TASK BRIEF = From the road trip account below, list every food and drink that the narrator and Dad fussed over before setting out on Day 1.

— START OF TEXT SHOWN —

An account of a road trip across the USA

Day 0 March 11th, 1985
Behind a cloud of blue smoke and the amber glow of whiskey, the man cleared his throat then spoke in a jaded voice, made hoarse with the passage of time. “There's no place like it in the world," he said. "Things you would've not imagined exist. Spectacles beyond your grasp or mine. It's God's Land there and only He understands how beautiful it is.” The old biker didn't even look at me. In fact, he wasn't talking to anyone, but I was within earshot. He introverted deeper toward the recesses of his memory, taking another hit and one more swig before he drew a faint smile on one corner of his mouth and closed his eyes. In the mirror across, I saw myself standing on top of a mountain peak, scanning the white-capped Rockies all the way to the Rio Grande. Over my shoulder, a bald eagle rose slowly from the abyss below. It came close, very close, then hovered barely beyond arm's reach. The black feathers on the trailing edge of its wings fluttered like fingers playing an invisible flute. The winds whistled and sang, wrapping me with a white shawl made of zephyr and picked me up on the crest of an updraft. My waist-long platinum hair lead the climb as I darted in the air. The eagle, shrieking in ecstasy, followed in my wake. I saw what God sees and I understood. Someday I wanna go to Montana.

Day 1 September 11th, 2012 Porter Ranch, CA to Reno, NV 445 miles / 712 km
It was 10 o'clock when I picked up the car from the rental agency. A white, almost brand-new, Toyota RAV-4 was to be our ride across the continent. Dad was waiting for me out in the street by the mail box. He was as excited as I about the adventure awaiting us. He looked younger than his years. An open mind and a heart of gold makes him as much a son as he is a father to me. I was going to show him the America I haven't seen yet. We fussed over the road atlas and the GPS, the bottles of water and the candy bars, the peanuts, the crackers, and the potato chips, then we waved goodbye to the familiar house at the end of a cul-de-sac and got on our way. At precisely 10:30AM we left Porter Ranch, California behind. Our final destination on this cross country trip was Princeton, New Jersey. Never one to follow a straight line from A to B, however, I headed toward the American Northwest. Who knew when the next opportunity might present itself, if ever? Montana was two days away and I could hardly contain myself. Instead of following the clearly visible road sign ahead, the thick line on the map and the frantic British female voice of the Garmin, I passed the early exit to Interstate 5 and drove in a northerly direction over a high bridge. Dad objected at first, but I assured him that I won't let Connie (that's the name I gave to the owner of the sexy GPS voice) control me. “I'm running away from it all dad. When we get lost she'll help us. As long as we're temporarily disoriented, but heading in the right direction, I am in charge”. We took Hwy 14 through Palmdale and Lancaster toward the Edwards Air Force Base. We climbed through a path splitting the Eastern Sierra Nevada Mountains in two and zoomed by the Sequoia and the Yosemite National Parks among several others. We only made a couple of stops on that first day, one around midday at a rest area to stretch our legs and another for a late lunch at Carl Jr's in Bishop, California. We opened the door to our hotel room in Reno, Nevada at exactly 7:00PM.

— END OF TEXT SHOWN —
— START OF LISTED ENTRIES —

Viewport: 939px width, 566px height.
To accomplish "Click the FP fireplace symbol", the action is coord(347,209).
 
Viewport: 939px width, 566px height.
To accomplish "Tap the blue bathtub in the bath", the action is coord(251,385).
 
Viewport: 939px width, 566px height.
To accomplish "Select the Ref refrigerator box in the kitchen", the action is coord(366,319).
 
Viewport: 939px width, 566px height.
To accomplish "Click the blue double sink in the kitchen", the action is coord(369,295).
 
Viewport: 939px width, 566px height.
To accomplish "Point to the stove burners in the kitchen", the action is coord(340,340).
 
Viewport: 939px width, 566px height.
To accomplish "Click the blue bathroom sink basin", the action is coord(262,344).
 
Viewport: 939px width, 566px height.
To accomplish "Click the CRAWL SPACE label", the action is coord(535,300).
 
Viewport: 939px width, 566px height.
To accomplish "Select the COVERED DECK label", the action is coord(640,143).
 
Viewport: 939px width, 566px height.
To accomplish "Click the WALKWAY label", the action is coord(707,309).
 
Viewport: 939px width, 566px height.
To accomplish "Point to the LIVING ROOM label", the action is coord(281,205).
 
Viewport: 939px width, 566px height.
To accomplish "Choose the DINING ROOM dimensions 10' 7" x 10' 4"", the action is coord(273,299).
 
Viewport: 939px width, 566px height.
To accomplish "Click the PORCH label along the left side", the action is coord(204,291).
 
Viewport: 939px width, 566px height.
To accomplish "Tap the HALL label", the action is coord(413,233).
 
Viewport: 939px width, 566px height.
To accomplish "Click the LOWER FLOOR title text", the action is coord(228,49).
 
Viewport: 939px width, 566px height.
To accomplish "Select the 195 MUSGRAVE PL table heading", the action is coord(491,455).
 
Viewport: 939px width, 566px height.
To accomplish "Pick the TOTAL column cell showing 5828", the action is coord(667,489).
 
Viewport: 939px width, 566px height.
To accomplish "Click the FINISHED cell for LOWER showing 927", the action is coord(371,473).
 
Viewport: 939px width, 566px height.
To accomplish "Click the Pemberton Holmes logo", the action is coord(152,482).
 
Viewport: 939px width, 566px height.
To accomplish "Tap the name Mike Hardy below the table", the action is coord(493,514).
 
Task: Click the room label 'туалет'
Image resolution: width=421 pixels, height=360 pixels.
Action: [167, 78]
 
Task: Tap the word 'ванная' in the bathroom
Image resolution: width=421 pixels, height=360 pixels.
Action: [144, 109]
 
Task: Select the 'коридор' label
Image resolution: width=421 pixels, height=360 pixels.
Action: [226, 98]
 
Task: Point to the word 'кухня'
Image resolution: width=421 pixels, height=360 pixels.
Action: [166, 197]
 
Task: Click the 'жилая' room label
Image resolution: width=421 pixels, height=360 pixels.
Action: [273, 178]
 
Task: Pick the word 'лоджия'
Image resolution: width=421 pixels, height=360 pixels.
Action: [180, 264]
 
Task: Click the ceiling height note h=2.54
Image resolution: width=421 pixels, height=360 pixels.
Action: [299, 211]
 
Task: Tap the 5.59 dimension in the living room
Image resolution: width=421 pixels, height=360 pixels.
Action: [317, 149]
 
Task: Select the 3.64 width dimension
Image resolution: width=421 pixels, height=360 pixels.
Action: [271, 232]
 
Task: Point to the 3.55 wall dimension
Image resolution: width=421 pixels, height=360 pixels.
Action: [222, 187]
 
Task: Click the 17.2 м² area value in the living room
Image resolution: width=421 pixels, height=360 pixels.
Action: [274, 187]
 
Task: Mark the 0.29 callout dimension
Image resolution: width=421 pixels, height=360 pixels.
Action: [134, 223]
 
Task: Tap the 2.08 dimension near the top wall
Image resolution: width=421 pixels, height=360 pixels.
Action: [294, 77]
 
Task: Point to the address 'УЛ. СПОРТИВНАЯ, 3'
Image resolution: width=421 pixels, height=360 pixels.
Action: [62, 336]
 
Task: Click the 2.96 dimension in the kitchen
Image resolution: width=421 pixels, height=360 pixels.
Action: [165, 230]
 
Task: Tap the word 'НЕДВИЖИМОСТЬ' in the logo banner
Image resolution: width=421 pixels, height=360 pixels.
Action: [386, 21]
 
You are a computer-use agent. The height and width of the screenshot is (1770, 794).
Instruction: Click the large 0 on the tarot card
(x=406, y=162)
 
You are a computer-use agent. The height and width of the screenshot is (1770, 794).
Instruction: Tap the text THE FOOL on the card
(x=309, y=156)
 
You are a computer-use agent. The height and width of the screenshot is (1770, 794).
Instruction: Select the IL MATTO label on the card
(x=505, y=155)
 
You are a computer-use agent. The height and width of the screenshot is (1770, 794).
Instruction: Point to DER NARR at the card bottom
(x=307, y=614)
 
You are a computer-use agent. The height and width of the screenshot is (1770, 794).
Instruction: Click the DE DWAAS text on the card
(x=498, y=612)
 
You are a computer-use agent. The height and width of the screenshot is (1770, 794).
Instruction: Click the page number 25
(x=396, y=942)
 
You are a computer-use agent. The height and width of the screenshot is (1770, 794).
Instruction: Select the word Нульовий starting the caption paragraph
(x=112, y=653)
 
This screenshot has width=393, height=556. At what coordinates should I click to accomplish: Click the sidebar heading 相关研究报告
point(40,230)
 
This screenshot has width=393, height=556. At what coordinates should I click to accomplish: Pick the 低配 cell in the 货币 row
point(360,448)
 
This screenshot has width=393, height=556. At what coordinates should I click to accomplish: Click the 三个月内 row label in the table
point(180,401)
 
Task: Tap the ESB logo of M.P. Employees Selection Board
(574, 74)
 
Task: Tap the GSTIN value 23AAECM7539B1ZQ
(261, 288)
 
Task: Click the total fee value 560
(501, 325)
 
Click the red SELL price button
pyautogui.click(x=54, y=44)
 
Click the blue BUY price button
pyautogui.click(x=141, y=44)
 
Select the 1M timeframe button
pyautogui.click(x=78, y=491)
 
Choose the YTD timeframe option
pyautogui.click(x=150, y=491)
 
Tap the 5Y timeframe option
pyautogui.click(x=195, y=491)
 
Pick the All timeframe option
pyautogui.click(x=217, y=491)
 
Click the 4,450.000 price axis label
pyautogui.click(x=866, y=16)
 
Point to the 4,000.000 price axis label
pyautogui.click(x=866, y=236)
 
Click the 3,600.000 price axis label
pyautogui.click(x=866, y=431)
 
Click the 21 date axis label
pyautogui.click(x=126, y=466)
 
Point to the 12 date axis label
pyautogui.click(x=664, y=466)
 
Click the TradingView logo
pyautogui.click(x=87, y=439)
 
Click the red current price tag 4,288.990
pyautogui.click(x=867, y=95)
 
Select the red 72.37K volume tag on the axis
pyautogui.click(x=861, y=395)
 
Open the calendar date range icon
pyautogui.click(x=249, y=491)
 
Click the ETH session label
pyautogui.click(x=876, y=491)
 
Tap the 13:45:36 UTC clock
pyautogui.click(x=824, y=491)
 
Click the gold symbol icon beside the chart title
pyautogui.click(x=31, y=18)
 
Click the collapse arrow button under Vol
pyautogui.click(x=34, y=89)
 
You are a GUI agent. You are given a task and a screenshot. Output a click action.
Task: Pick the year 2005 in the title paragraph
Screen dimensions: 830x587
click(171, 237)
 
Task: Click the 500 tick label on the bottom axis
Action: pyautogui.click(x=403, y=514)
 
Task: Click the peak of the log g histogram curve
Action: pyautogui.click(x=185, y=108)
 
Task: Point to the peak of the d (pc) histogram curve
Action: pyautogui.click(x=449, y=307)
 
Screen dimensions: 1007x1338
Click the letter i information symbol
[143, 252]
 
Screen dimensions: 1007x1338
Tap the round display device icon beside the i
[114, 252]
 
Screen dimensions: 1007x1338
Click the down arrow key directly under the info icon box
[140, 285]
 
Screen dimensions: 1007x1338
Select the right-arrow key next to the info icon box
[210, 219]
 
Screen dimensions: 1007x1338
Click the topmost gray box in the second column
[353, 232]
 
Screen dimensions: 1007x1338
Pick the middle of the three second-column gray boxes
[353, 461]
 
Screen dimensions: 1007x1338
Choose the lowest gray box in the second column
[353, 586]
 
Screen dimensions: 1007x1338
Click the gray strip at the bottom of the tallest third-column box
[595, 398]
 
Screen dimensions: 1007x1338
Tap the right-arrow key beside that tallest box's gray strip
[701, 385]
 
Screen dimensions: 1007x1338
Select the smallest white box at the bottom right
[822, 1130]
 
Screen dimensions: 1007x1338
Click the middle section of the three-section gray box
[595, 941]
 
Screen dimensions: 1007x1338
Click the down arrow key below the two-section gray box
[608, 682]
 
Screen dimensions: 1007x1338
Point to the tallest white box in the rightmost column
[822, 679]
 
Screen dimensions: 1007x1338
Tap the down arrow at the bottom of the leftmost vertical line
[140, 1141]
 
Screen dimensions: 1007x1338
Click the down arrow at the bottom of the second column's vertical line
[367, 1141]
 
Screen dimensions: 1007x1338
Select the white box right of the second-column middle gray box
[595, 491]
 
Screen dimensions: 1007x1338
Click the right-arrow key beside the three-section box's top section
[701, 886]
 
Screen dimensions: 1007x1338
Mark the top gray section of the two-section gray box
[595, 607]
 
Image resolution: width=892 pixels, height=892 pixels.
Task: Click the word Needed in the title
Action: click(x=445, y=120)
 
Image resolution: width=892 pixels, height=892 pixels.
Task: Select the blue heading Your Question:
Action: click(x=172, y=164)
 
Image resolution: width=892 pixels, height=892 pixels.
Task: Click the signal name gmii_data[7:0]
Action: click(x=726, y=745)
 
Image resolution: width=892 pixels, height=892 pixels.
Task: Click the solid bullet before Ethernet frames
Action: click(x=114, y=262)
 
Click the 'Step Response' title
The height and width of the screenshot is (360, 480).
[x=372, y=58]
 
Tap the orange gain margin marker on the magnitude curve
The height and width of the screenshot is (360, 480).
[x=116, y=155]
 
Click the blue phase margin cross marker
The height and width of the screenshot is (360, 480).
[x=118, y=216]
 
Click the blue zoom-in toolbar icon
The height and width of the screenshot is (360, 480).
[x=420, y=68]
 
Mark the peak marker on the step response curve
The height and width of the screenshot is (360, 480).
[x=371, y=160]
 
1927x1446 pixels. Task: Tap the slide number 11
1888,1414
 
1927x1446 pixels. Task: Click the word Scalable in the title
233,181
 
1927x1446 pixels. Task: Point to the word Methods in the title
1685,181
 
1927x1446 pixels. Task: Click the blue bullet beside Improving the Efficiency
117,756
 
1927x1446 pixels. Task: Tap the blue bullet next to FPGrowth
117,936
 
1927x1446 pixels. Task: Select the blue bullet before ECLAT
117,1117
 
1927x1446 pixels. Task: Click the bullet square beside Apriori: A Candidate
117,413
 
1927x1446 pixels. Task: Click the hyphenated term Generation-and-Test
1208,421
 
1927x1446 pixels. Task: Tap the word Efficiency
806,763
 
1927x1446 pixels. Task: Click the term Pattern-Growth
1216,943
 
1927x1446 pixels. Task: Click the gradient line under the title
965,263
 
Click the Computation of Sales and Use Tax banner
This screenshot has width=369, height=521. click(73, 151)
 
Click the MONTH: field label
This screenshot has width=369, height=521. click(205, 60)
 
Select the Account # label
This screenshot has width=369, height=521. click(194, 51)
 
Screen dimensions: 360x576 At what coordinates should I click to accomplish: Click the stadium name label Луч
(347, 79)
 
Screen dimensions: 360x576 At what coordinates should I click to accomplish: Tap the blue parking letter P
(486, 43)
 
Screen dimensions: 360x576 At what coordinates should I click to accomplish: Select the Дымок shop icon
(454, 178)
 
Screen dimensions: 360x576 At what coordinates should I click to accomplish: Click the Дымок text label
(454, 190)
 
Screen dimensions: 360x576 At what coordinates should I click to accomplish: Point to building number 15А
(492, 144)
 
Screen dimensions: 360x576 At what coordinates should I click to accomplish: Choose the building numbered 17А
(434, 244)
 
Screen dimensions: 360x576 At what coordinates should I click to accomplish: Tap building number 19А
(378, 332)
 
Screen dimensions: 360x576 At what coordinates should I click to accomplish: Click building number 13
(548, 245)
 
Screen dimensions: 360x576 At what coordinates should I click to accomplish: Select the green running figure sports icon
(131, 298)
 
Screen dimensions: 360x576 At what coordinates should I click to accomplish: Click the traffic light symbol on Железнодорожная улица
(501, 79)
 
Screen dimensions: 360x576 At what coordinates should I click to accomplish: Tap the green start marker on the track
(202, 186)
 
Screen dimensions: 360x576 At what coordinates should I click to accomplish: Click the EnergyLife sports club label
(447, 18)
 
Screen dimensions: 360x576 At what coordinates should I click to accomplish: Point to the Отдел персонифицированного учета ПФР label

— END OF LISTED ENTRIES —

IN RESPONSE =
- bottles of water
- candy bars
- peanuts
- crackers
- potato chips